Analysts and investors focused on the deterioration at FedEx Express, as a dwindling e-commerce bubble dampened demand for lucrative air shipments to the United States from Asia, a company in which the company has a larger footprint than UPS.
When FedEx said last week that Express revenue in the first quarter of the year would fall by $500 million, German Bank (ETR): Analyst Amit Mehrotra estimated that this resulted in a similar drop in profits. In a research note, he said the individual decline meant a “worrying inability” to manage expenses.

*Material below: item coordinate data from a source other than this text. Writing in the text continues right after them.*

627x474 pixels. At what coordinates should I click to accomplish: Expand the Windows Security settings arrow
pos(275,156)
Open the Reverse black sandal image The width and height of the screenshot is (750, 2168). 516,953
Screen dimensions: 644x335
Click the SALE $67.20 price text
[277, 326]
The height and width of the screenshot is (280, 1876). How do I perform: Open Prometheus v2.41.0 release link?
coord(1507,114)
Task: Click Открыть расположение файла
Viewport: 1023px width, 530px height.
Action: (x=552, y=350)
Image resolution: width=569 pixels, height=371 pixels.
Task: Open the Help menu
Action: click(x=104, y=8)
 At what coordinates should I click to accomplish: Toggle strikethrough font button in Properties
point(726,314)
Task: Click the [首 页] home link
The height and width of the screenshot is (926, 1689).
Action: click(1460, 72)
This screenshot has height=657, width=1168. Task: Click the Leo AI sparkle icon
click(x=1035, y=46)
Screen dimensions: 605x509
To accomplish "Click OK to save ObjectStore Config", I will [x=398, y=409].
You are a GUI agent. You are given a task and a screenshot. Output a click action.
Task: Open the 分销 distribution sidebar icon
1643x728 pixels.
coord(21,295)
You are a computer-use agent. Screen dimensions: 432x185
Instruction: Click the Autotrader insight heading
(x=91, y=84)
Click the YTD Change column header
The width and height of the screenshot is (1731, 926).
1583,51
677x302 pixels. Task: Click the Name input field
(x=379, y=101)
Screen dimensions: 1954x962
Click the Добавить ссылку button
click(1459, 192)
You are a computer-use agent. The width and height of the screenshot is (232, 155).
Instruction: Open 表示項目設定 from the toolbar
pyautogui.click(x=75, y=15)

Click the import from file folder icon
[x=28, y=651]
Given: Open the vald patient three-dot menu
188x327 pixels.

The bright side was that the news illustrated FedEx’s challenges. “It’s too bad, it’s good,” Mehrotra said in terms of explaining that a more dramatic reform was needed.
FedEx also said last week that it has struggled with express service challenges in Europe, as TNT’s costly and troublesome integration extends into its seventh year since the deal was struck in 2016.
FedEx has warned that business conditions will worsen in the current quarter, which ends with the start of the main Christmas parcel delivery season. Warnings from FedEx and others in the global shipping market have cast a shadow over the year-end holiday shopping season.
FedEx said first-quarter revenue from the US ground delivery business would miss the company’s $300 million targets. Last year, the company overestimated growth for the 2021 Christmas season, hurting relationships with independent delivery contractors and leaving investors wondering if FedEx could effectively model the order.
Late last month, FedEx told Reuters it was confident in its forecast for this year’s “stress-tested” holiday.
Trip Miller, managing director of Memphis-based hedge fund Golan Capital Partners, said he didn’t blame FedEx for its mistakes, but cornered profits by selling more than 90% of its shares in January, seeing warnings of plunging demand.
“They don’t turn this ship fast,” he said.